#### FRAGMENTO DE LECTURA:
La palabra es el eje fundamental de nuestra vida de relación. De palabras están hechos nuestros compromisos afectivos, políticos y vitales.
Pero las palabras de algunos políticos, en los tiempos que corren, más ocultan que aclaran. Hoy se estila que algunos seudolideres, en el ámbito político, abusen tanto de la mentira como norma como el de hablar sin sentido; o, lo que es lo mismo, estamos asistiendo a un tsunami de pseudopalabras cargadas de impostura que intentan negar la realidad de nuestro actual contexto social.
Hoy la selva política es una gran factoría de malentendidos sociales. Se podría deducir que un factor importante que ha convertido la política en una profesión de alto riesgo para los ciudadanos es la pérdida de una conexión válida y profunda con la palabra. ¿Y qué podríamos decir del mantra de “te doy mi palabra”, que confería grandes dosis de compromiso en las relaciones interpersonales? Hoy brilla por su ausencia.

#### TAREAS POR RESOLVER:
#1 ¿Cómo se traduce al inglés la oración "Hoy la selva política es una gran factoría de malentendidos sociales." del fragmento sobre la palabra en la política?
#2 Prosigue el fragmento sobre la palabra en la política a partir de su última oración.

#### DATOS DE ENTRADA:
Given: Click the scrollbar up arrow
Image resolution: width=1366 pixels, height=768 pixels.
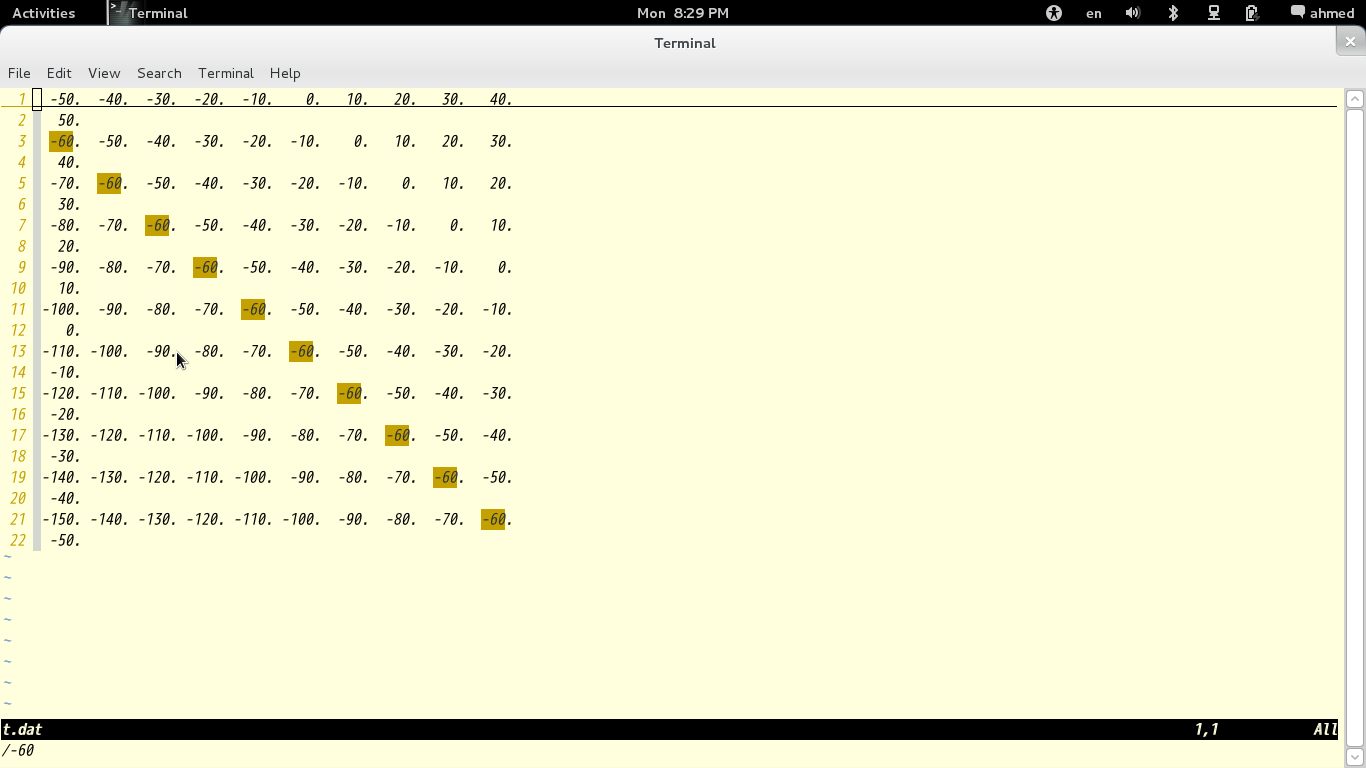Looking at the screenshot, I should pyautogui.click(x=1354, y=99).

#### RESPUESTAS POR TAREA:
#1 Today the political jungle is a great factory of social misunderstandings.

#2
Como decía un político socialista de Madrid, “las promesas solo comprometen a los que se las creen”. La ciudadanía está atrapada por una élite extractiva, que goza de prebendas y privilegios, que oscila entre la mitomanía cínica, los decibelios que contaminan el diálogo y el ruido navajero donde los dilemas han excluido a cualquier intento dialéctico como forma de afrontar y resolver los problemas que sufrimos los ciudadanos.
Como muestra véase el estrés acústico generado por los tertulianos de los medios, cada vez más polarizados en seudodebates, en los que la comunicación está constantemente interferida. Lo triste y penoso no es la escenificación cuasi obscena de los 'opinadores', sino la audiencia que todavía les corresponde con lo más valioso que tenemos: nuestro tiempo.
Las filias y las fobias de los 'sesgados interpretadores mediáticos' exigirían un abordaje psicoanalítico en diván vienés, durante más de una década. Estamos en una sociedad 'ruidosa' donde el ruido negativo emitido muchas veces por los seudolíderes sociales en el poder y amplificado de forma muy selectiva por los medios no adquiere en muchas ocasiones la categoría de información.
Resultado: se genera un malestar constante en la vida cotidiana, se manipula la realidad, se exacerban los malentendidos sociales, se dificulta la estabilidad del clima social, y, lo que es más grave, se instala cada vez más el trato indigno.
Los ataques a la dignidad no cesan en el ámbito social cada vez más inhóspito. El trato indigno en las relaciones interpersonales va en aumento. Las agresiones a la dignidad comienzan siempre erosionando la fama; ya saben, “calumnia que algo queda”.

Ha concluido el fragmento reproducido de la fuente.